Im Vergleich ist der Flughafen Klagenfurt ein Mini-Airport: 2025 wurden hier rund 175.000 Fluggäste abgefertigt. In Palma de Mallorca waren es fast 34 Millionen Passagiere.
Jetzt hat sich das deutschsprachige Mallorca-Magazin den Kärntner Airport genauer angesehen. Das Urteil fällt zunächst wenig schmeichelhaft aus. Der Flughafen sei "fast permanent ein Ort, wo man vor lauter Ruhe das Gras wachsen hört". Im Titel wird Klagenfurt sogar als "mitteleuropäischer Geister-Airport" bezeichnet, als erste berichtete die Kleine Zeitung darüber.
Für Bewegung sorge vor allem die Ryanair-Verbindung nach Mallorca. Der Sommerflug sei jener, der dem Flughafen "Leben einhaucht". Auch die zweimal tägliche Austrian-Airlines-Verbindung nach Wien wird erwähnt. Dann fülle sich der kleine Warteraum zumindest ein wenig.
Besonders ausführlich beschreibt der Autor die Stimmung im Flughafenrestaurant: "Ansonsten hört man sich selbst schmatzen, wenn man im Restaurant Szegediner-Gulasch vertilgt und dazu das Wörthersee-Bier in den Rachen kippt."
Nach der anfänglichen Kritik schlägt der Bericht aber einen deutlich versöhnlicheren Ton an. Während es auf Mallorca-Flügen ab Köln, Frankfurt-Hahn, Leeds oder Manchester oft laut und ausgelassen zugehe, seien Kärntens Urlauber deutlich angenehmer unterwegs.

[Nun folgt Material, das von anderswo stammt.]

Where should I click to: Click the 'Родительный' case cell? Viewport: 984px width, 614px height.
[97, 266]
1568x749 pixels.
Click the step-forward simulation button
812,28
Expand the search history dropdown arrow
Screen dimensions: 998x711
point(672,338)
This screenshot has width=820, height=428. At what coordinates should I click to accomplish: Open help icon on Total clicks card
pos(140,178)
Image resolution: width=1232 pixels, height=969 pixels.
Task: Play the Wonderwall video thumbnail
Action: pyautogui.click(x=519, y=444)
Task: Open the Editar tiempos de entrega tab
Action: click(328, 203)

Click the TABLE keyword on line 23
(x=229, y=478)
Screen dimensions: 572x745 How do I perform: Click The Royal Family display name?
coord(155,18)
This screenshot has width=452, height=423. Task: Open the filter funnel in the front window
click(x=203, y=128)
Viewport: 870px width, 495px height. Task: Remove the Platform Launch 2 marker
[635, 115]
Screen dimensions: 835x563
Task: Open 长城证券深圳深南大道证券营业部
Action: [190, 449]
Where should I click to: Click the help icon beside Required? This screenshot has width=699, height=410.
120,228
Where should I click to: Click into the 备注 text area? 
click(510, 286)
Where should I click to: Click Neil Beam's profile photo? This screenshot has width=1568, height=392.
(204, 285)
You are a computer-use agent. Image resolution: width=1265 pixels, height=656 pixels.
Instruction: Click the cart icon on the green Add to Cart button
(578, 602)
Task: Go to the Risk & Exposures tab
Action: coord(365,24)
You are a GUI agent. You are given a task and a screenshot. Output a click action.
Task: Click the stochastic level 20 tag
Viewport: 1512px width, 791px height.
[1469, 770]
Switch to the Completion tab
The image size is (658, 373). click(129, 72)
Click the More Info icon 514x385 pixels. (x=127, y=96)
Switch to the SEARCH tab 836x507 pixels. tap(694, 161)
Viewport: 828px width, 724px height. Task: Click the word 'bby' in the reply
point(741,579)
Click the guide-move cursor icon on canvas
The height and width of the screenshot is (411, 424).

Am Wörthersee gehe es "leiser, feinsinniger und lustiger zu", schreibt das Mallorca-Magazin. Die Ballermann-Freunde würden sich hierzulande "am Riemen reißen". Selbst mehrere junge Frauen, die bereits im Warteraum mit Schampus auf den Urlaub anstießen, hätten sich an Bord "im Rahmen des Tolerierbaren" benommen. Auch andere Reisegruppen seien so zurückhaltend gewesen, dass sich der Autor "vor Überraschung fast die Augen reiben musste".
Zum Schluss kehrt das Magazin noch einmal zum ruhigen Flughafen zurück. Nach dem Abflug Richtung Mallorca sei am Flughafen Klagenfurt wohl wieder Ruhe eingekehrt. "Fuchs und Hase dürften sich mehrfach gute Nacht gesagt haben", endet der Bericht.